Churchill and others in his government wanted to scrap the White Paper for reasons of common humanity. Duff Cooper said in New York that the Nazi atrocities imposed a moral obligation on Britain to “do more rather than less for the Jews than she ever promised or intended.”70However, General Wavell, commanding British forces in the Middle East, warned that any concession to the Jews would, by incensing the Arabs, jeopardise his already precarious position. This was an argument that the embattled Churchill could not ignore. It became still more persuasive in 1941, when Wavell had to crush a rising in Iraq. Furthermore, MacMichael, demoralised by official vacillations, told his superiors that the Jewish Agency was exploiting the tragedy in Europe to create a state in Palestine. So the London government hardened its heart. For example, it refused to admit the 769 Romanian Jews crowded in cages on the narrow deck of the Struma. After a prolonged diplomatic wrangle this rusting hulk was sunk in the Black Sea on 24 February 1942 with the loss of all but two lives. Soon a poster appeared in Palestine announcing that MacMichael was “Wanted for Murder.”

Escaping assassination attempts, Micmac himself finally decided that a Jewish state was desirable. As evidence accumulated about the Nazi genocide, others concluded that Jews could never be safe inside an alien society. In America, where Roosevelt had introduced Jews to high office, a Zionist Conference held at New York’s Biltmore Hotel in May 1942 endorsed Ben-Gurion’s resolution that “Palestine be established as a Jewish commonwealth.”71 In Britain the case for the assimilation of Jews among Gentiles, made and exemplified by Disraeli, was rebutted by his successors. In 1943 Lloyd George stated, “The revolting treatment of the Jews by the Nazis has made any other solution than a Jewish State in Palestine unthinkable.” In December the following year Clement Attlee took the same view. Indeed, the Labour resolution went further, maintaining that a stable settlement required the transfer of population. “Let the Arabs be encouraged to move out,” it said, “as the Jews moved in” to a Palestine that might expand across the Jordan.72 This was too inflammatory for Ben-Gurion himself, since Attlee seemed to confirm the worst fears of the Arabs. They would have to pay the debt Europeans owed to Jews for their suffering. Muslims would be punished for Christian sins while Jews used their moral capital to acquire Lebensraum in Palestine from people they treated as Untermenschen. The state of Israel would be atonement for the Holocaust. The Middle East would be sacrificed on the altar of imperialism to assuage the guilty conscience of the West.

Furthermore, it seemed that Attlee was bowing to force. For nearly a year the Irgun, under the leadership of Menachem Begin, had been attacking British installations.
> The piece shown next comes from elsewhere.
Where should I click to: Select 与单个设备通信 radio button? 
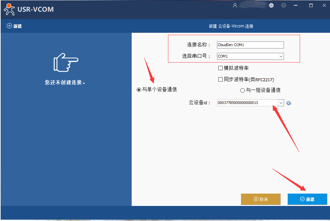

At the same time remnants of the Stern Gang were taking British lives. Their most prominent victim was Britain’s Resident Minister in the Middle East, Lord Moyne, a close friend of Churchill, who became disillusioned with Zionism as a result of the murder and allowed his scheme for partitioning Palestine to lapse. Abraham Stern himself, known as “the Illuminator,” or “Yair,” the heroic foe of Roman oppression, had been shot by this time. But his violent spirit lived on in extremists such as Itzhak Shamir, the planner of Moyne’s murder and the future Israeli Prime Minister, who saw Germany as the enemy but Britain as the arch-enemy. Nazis killed Jews but the mandatory power, like the Emperor Titus, destroyed Jewish sovereignty. Modern zealots thought that “Britain was playing the role of Titus in our age.”73 Begin glorified the role of insurrectionist: “To stand against today’s Rome, the British Empire, that was about as revolutionary as one could get.”74

The death of Moyne provoked such revulsion in Palestine, however, that the Jewish Agency made a show of cooperating with the British authorities until the end of the war. The Haganah even helped to hunt down Jewish terrorists. A few they abducted, imprisoned and brutalised themselves. Others they turned over to detectives. Begin denounced this policy as fratricide. The Haganah was Cain, subjecting its brothers to “Gestapo-like tortures in orange groves” before delivering them to the “Nazi-British secret police,” whose hands were “stained with the blood of millions thrown back from the homeland’s shore into the foundries of Majdanek.”75 In fact the Haganah was often settling personal and political scores, and its assistance to the British was equivocal at best. After Germany’s defeat it concentrated on organising the illegal immigration of as many as possible of the million Jews remaining in Europe. Most escapees from the gas chambers, often still behind barbed wire in Displaced Persons’ camps, regarded that continent as “one vast crematorium.”76 They yearned to reach the Promised Land, despite the harsh words of Ben-Gurion addressed to them. He said that their war was just beginning and that in the struggle for a Jewish state they must operate as a “political factor.”77 They were to be his moral Praetorian Guard.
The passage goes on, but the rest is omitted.